### [TASK TO CARRY OUT]
Among the entries below, one line contains "Task: Click the Overall" and another contains "Viewport: 706px width, 498px height.". Transcribe those two lines and every line between them, exactly.

### [DATA FOR REVIEW]
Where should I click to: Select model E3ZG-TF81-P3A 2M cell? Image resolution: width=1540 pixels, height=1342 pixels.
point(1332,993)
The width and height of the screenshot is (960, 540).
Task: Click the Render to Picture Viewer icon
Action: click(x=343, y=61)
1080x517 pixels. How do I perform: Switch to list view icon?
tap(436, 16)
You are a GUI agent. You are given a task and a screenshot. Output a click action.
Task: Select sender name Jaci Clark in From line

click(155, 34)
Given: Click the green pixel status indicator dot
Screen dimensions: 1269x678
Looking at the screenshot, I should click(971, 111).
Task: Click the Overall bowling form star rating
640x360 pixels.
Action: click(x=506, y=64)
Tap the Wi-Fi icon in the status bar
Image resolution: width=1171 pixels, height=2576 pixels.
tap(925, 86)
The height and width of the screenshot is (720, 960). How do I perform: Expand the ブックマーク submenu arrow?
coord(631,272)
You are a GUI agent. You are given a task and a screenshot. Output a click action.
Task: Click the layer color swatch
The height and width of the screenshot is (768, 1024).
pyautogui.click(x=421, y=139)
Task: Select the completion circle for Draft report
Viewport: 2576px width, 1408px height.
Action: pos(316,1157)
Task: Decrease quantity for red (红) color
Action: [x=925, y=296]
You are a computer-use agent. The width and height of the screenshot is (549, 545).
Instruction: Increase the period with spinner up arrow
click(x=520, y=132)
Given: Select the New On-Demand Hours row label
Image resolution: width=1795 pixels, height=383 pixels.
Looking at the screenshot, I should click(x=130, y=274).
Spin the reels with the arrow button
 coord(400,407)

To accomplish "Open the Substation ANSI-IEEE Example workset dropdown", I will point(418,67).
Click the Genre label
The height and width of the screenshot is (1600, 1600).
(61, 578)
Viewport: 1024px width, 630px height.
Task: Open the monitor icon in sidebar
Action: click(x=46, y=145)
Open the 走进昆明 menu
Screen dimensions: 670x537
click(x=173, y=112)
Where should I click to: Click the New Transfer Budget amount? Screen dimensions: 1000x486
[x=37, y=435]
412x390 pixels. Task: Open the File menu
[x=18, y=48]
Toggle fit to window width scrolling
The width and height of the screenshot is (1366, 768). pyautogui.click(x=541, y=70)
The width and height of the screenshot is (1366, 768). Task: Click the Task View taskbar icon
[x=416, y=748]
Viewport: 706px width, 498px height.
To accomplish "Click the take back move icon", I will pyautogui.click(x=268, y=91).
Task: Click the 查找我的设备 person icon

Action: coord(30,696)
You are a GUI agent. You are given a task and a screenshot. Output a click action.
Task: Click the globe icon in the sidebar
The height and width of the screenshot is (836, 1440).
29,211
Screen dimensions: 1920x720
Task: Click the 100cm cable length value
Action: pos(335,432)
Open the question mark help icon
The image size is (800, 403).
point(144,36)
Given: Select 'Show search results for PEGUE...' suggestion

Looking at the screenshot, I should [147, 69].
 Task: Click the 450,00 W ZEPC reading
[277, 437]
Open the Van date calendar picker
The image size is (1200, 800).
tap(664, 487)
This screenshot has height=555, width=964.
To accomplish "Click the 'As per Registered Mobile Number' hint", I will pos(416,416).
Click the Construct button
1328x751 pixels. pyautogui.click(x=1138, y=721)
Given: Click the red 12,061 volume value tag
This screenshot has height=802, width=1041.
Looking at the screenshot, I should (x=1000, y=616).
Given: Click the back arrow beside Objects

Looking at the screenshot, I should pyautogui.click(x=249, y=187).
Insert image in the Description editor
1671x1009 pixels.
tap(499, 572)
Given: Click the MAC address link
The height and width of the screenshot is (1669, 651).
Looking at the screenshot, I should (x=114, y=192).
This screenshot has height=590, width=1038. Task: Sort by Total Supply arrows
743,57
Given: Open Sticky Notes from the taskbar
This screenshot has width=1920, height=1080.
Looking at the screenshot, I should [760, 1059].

### [REPLY]
Task: Click the Overall bowling form star rating
640x360 pixels.
Action: click(x=506, y=64)
Tap the Wi-Fi icon in the status bar
Image resolution: width=1171 pixels, height=2576 pixels.
tap(925, 86)
The height and width of the screenshot is (720, 960). How do I perform: Expand the ブックマーク submenu arrow?
coord(631,272)
You are a GUI agent. You are given a task and a screenshot. Output a click action.
Task: Click the layer color swatch
The height and width of the screenshot is (768, 1024).
pyautogui.click(x=421, y=139)
Task: Select the completion circle for Draft report
Viewport: 2576px width, 1408px height.
Action: pos(316,1157)
Task: Decrease quantity for red (红) color
Action: [x=925, y=296]
You are a computer-use agent. The width and height of the screenshot is (549, 545).
Instruction: Increase the period with spinner up arrow
click(x=520, y=132)
Given: Select the New On-Demand Hours row label
Image resolution: width=1795 pixels, height=383 pixels.
Looking at the screenshot, I should click(x=130, y=274).
Spin the reels with the arrow button
 coord(400,407)

To accomplish "Open the Substation ANSI-IEEE Example workset dropdown", I will point(418,67).
Click the Genre label
The height and width of the screenshot is (1600, 1600).
(61, 578)
Viewport: 1024px width, 630px height.
Task: Open the monitor icon in sidebar
Action: click(x=46, y=145)
Open the 走进昆明 menu
Screen dimensions: 670x537
click(x=173, y=112)
Where should I click to: Click the New Transfer Budget amount? Screen dimensions: 1000x486
[x=37, y=435]
412x390 pixels. Task: Open the File menu
[x=18, y=48]
Toggle fit to window width scrolling
The width and height of the screenshot is (1366, 768). pyautogui.click(x=541, y=70)
The width and height of the screenshot is (1366, 768). Task: Click the Task View taskbar icon
[x=416, y=748]
Viewport: 706px width, 498px height.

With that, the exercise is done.